One of the most frequent clashes I have with others who are passionate about Windwalker is how “fast” the playstyle should or shouldn’t feel. Personally, I long for the days of high, but distributed, downtime and I am not as much of a fan of the times, including now, that Windwalker is “GCD-locked” and pressing something every second. I understand that this is a personal preference, but it was what drew me to Windwalker in the first place and sustained me for years. There have always been plenty of specs that spend every second of a fight casting something, so I feel that the slower and more thoughtful pace of Windwalker in the past is what made it unique. Not every spec needs to be Fury Warriors furiously Warrioring.

Hastewalking

You can’t talk about the speed of Windwalker without talking about the meme that has always been “Hastewalking”. This is the desire, by some misguided souls, to speed up the pace of Windwalker by stacking Haste. The logic behind it is sound, and there is plenty of evidence in other specs that more Haste equates to more casting, and more casting equates to more damage. Unfortunately, that is not always how math works with the three other secondary stats to consider, but it is something that has been true for many classes over the years.

Windwalkers have almost always had a tense relationship with Haste. It has spent time as a stat we avoided or a stat we merely tolerated, but never a stat we sought out to gem or enchant for. This has changed slightly in recent years, with the addition of the cooldown reduction aspect of Blackout Kick that allows us to turn more Haste into more Blackout Kicks, then into more Rising Sun Kicks and Fists of Furys. This connection between these abilities gives us unique things we can do with high levels of haste, such as during Invoker’s Delight, Bloodlust, or Power Infusion. However, it is not enough to promote Haste outside of those big cooldowns.

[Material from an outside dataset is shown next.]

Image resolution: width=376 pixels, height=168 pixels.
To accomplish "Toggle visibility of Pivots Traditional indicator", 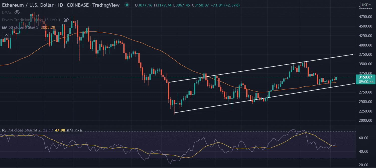I will (x=66, y=20).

Without getting into the math too deeply, Windwalkers don’t have a negative relationship with Haste, but we have a severely limited one. More Haste means more Energy. More Energy means more Chi. More Chi means more Blackout Kicks. More Blackout Kicks means more Rising Sun Kicks and Fists of Furys through the cooldown reduction. **HOWEVER** more Rising Sun Kicks and Fists of Furys mean more Chi is needed for those abilities, so there is less excess Chi. Less Chi means less for Blackout Kick which means less cooldown reduction, and the cycle continues back and forth.

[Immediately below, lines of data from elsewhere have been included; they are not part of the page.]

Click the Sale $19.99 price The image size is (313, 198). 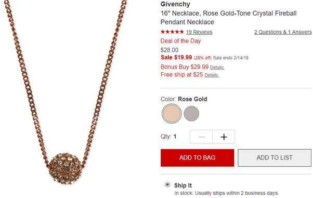(x=176, y=58)
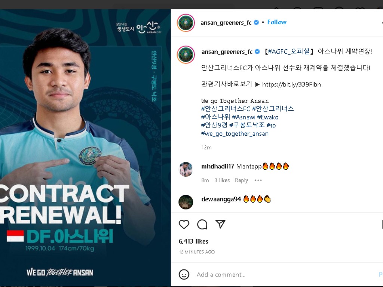Viewport: 383px width, 287px height.
Task: Like the post with the heart icon
Action: click(184, 224)
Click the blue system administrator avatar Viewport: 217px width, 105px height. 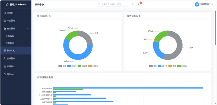[x=197, y=4]
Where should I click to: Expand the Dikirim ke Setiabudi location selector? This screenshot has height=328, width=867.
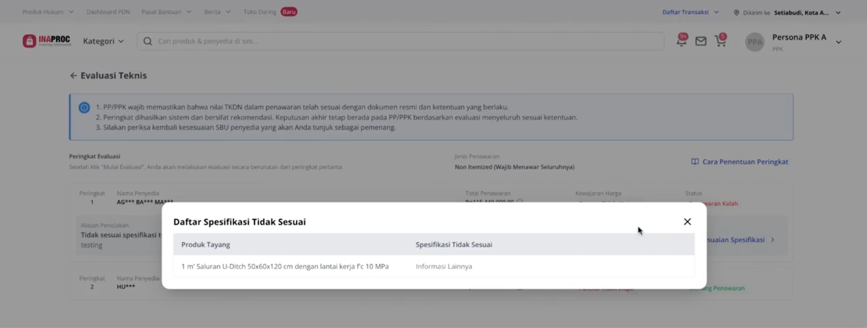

To put this into easy math terms, 5% Haste generally means 2-3% more casts. This keeps the value of Haste permanently hampered and prevents us from considering stacking it.

Proc Fiesta

Haste isn’t a feasible way to speed up the spec, but many people have still been clamoring for less downtime over the years. (Likely) In response to this, Blizzard has been giving Windwalker random effects to help fill the time. Procs were always a part of the spec, even from the beginning where we had the Combo Breaker: Blackout Kick (now Blackout Kick!!) and Combo Breaker: Tiger Palm (long gone). Our original Mastery was the % chance for those effects. As I said above, Power Strikes gave us a semi-predictable proc that was easier to manage in years past when we weren’t so flooded with resources.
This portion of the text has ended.